The UK’s Climate Change Act 2008 did seek to address this issue, insofar as the then government sought to determine what the UK’s CO2 reduction target should be based on. If the global climate change solution is to reach zero carbon emissions by a given date, then that goal will by definition be the culmination of the complete contraction of emissions and complete convergence of per capita carbon emissions. As Lord (Adair) Turner told the Environmental Audit Select Committee in 2009 “When we proceed from the global target to the UK target, we are suggesting something that is reasonably pragmatic close to ‘contract and converge’. And I think it is important to realise that actually, although people get very worked up about precise methodologies – contract & converge, triptych etc –it is very difficult to imagine a long-term path for the world which isn’t somewhat related to a contract & converge type approach.’

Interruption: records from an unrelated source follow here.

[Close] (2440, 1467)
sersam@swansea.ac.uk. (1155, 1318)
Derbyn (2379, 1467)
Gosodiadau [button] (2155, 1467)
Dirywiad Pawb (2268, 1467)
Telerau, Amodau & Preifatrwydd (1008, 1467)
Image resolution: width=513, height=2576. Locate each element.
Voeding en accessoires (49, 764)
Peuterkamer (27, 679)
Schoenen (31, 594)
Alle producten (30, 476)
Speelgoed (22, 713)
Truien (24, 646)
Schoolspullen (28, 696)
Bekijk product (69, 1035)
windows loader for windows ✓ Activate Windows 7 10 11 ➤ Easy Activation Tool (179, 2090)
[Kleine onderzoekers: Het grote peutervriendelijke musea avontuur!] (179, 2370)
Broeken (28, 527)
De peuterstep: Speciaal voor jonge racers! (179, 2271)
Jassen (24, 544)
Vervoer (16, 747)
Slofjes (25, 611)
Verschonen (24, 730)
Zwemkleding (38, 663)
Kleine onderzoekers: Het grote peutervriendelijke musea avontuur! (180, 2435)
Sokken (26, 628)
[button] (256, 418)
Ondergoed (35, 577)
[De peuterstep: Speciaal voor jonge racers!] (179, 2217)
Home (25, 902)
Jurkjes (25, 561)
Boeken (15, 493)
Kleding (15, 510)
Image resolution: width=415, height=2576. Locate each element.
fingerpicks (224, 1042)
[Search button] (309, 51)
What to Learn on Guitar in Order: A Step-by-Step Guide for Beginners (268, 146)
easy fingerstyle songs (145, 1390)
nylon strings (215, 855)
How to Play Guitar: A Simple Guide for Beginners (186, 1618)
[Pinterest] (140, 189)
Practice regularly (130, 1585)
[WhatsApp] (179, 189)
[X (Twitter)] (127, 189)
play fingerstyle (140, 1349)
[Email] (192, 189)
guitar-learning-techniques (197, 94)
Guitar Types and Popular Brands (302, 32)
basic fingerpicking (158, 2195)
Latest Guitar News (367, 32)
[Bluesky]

After Paris it is at least the case that the date for ‘contraction and convergence’ is 2050 - although not quite since China wants another ten years. So at least we think we know when the problem is meant to be solved. Sadly, that still doesn’t tell us how the problem is to be solved. For one thing, if China says 2060 will do, how many other countries will follow suit? Another issue is the measurability question – how much self-reporting will there be? How honest or comprehensive will measurements be? And the big ‘what if’ in this anthropocentric nightmare is what impact will feedback mechanisms have on our calculations, and how will that affect national targets? Ocean acidification, methane releases from permafrost, the albedo effect – take your pick as to which may be the tipping point beyond no return. Some climate change effects, widely recognised now in the science, such as increased storm intensity or sea level rise will divert attention from mitigation to adaptation. Witnessing the latest flooding in the UK, I suspect adaptation will demand more from under-pressure public spending than mitigation. In politics, the present is always the more demanding suitor than the future. And, given that Covid-19 has provided some slight and temporary relief from rising CO2 emissions, we could see that providing a little political cover for a re-ordering of priorities. It cannot be allowed to happen. The government needs to refresh its commitments to the framework on which the UK Climate Act is based and keep COP26 focussed on that disciplined approach.